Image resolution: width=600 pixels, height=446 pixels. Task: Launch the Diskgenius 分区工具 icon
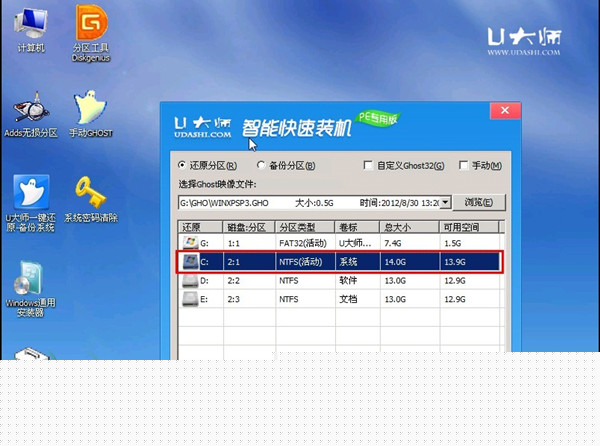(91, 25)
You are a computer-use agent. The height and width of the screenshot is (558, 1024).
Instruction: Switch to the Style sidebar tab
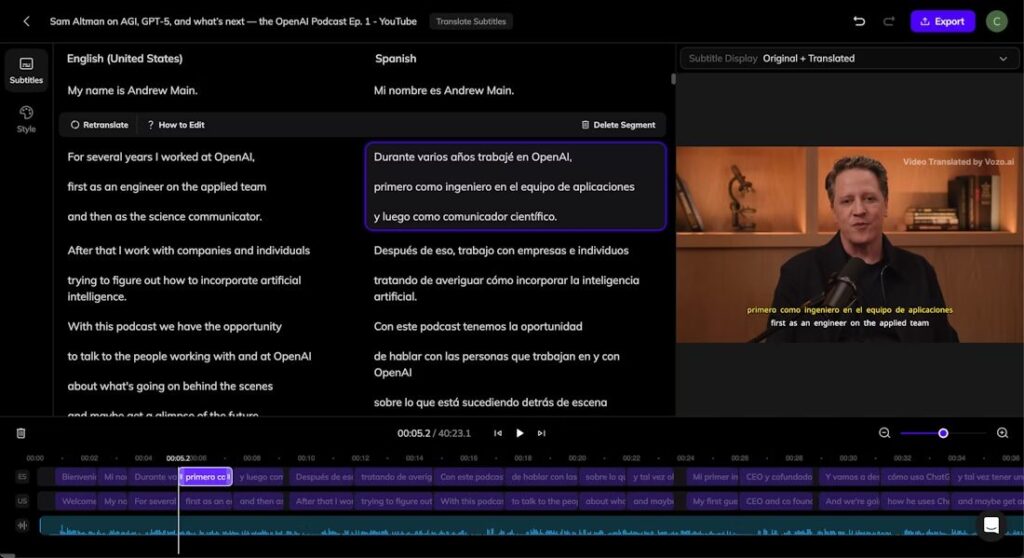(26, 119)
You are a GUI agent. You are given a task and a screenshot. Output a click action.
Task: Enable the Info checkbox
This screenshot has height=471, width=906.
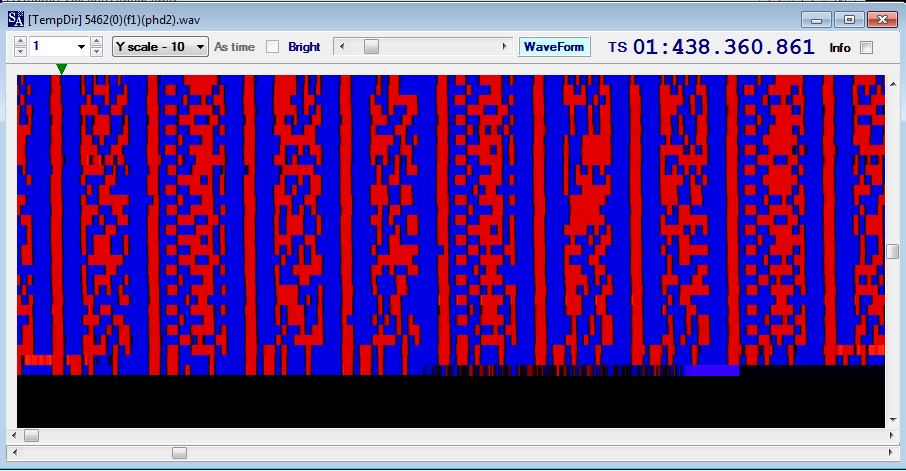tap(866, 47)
================
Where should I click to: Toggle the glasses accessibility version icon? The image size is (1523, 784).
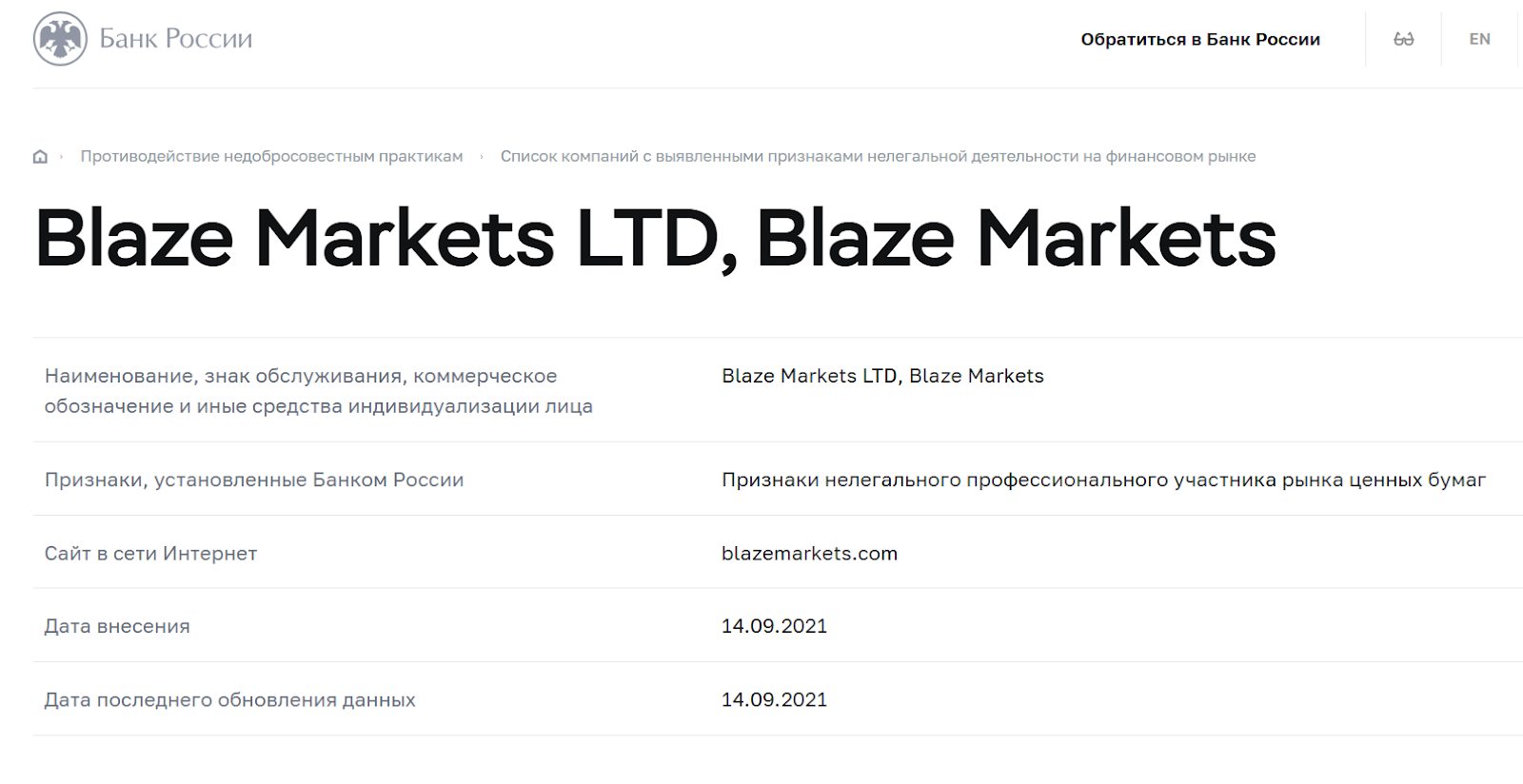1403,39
================
--- Your goal ---
A complete answer gives every line of the data that includes "agent".

--- Reply to the task ---
You are a computer-use agent. The height and width of the screenshot is (558, 1024).
You are a GUI agent. You are given a task and a screenshot. Output a click action.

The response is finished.